| Literature DB >> 33644460 |
Abstract
Crick and Dodge's (1994) social information processing (SIP) model asserts that SIP -the mental processes activated when humans encounter social situations and need to produce a response - is a strong predictor of social behavior. However, because SIP measurement is typically limited to conscious, explicit, and subjectively-reported responses, current SIP research may not capture the subtlety of this internal process, and critical components may remain obscured. Accordingly, the present essay takes an information processing perspective to propose ways to assess currently unattended levels of processing that could further our understanding of the mental mechanisms driving social information processing and consequent social behaviors. We focus on four levels of analysis that offer a thorough inspection of the ways by which social representations evolve. First, we discuss the interplay between implicit and explicit processes in SIP affecting social perceptions and behaviors. Second, we distinguish between perceptual and post-perceptual components of encoding and interpretation of social scenarios. Third, we discuss the evolvement of social representations over the course of processing. Finally, we look at the combined effect of prior knowledge and the actual sensory evidence in real-world situations.

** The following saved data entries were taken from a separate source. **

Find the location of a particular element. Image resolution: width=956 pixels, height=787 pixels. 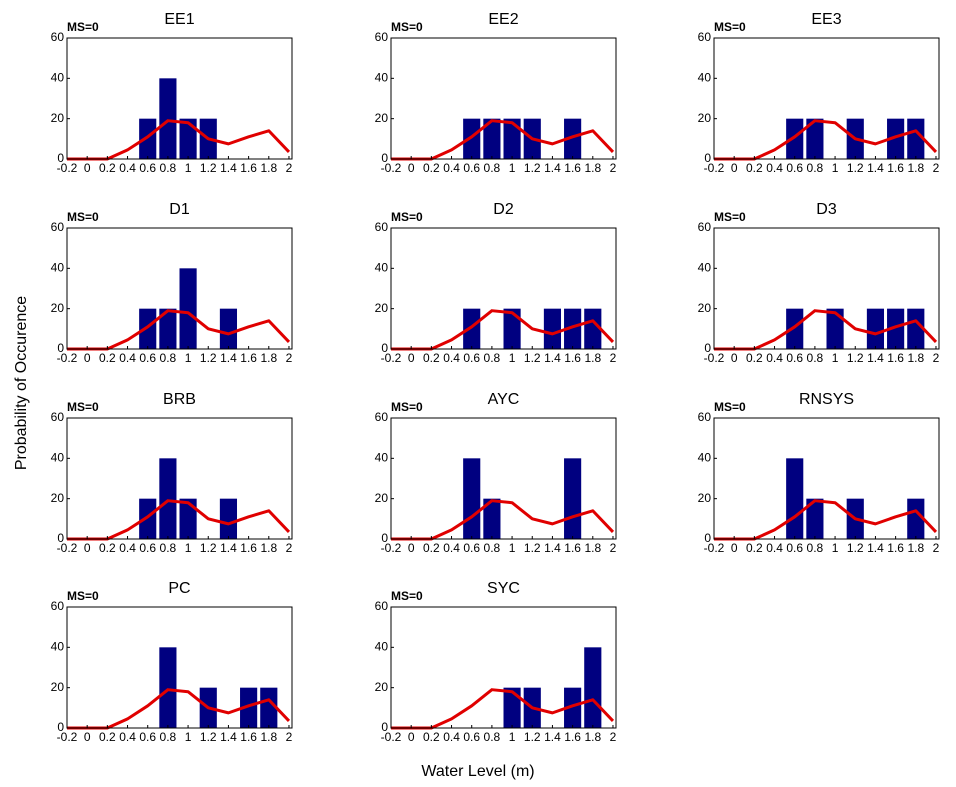

chart-title: EE2 is located at coordinates (503, 20). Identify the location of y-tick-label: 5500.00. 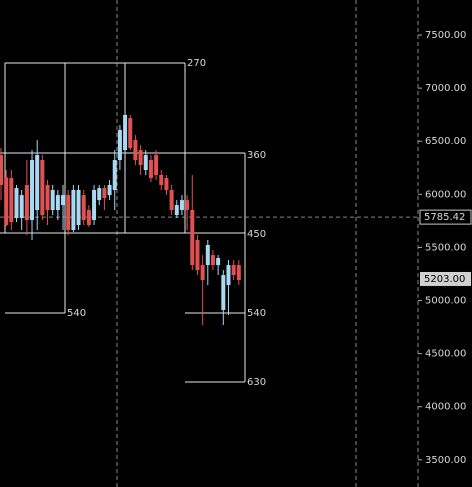
(446, 248).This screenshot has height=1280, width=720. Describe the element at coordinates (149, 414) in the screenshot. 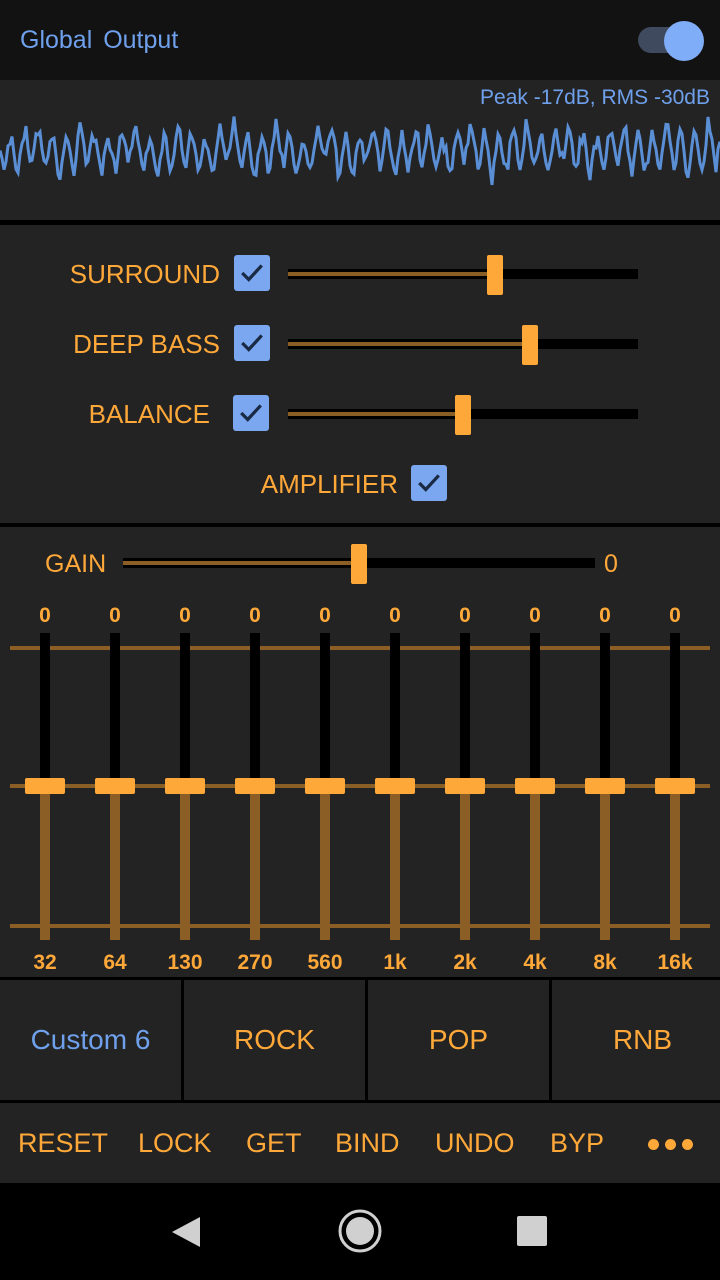

I see `effect-label: BALANCE` at that location.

With terms and advanced methods borrowed from cognitive psychological research, this general perspective offers a more refined model of SIP that may better account for a wide range of social decision making and behaviors.Entities:
Keywords: Bayesian approach; Information processing; Social behavior; Social cognition; Social information processing
Year: 2021 PMID: 33644460 PMCID: PMC7889986 DOI: 10.1016/j.heliyon.2021.e06168
Source DB: PubMed Journal: Heliyon ISSN: 2405-8440
Figure 1Illustration of the Bayesian framework. Perception begins with a noisy sensory "observation", represented here by a blue Gaussian. This is multiplied by the prior (green Gaussian) to produce a posterior distribution (turquoise Gaussian). The optimal estimate, represented by the center of the posterior distribution, is shifted towards the prior, as indicated by the arrow in Figure 1a. Figure 1b illustrates the strong effects of prior knowledge or biases. In this example, the prior is strengthen by reducing its variance, leading to the optimal estimate that is much closer to the mean of the prior distribution. Figure 1c represents the alternative case in which sensory observation is more precise. Here, the strength of the prior is unaltered from the original example, but there is reduced sensory noise, indicated by a halving of the variance of the observation. The optimal estimate is much closer to the sensory evidence, resulting from enhanced sensitivity. Thus, the often biased SIP patterns of children who show maladjusted social behaviors may either arise from modulations in the prior schemes the child may have (Figure 1b), from modulations in sensory and perceptual sensitivity (Figure 1c), or from their modulated interactions. A better understanding of the mechanism underlying maladjusted SIP and social behaviors entails the analysis of these different sources.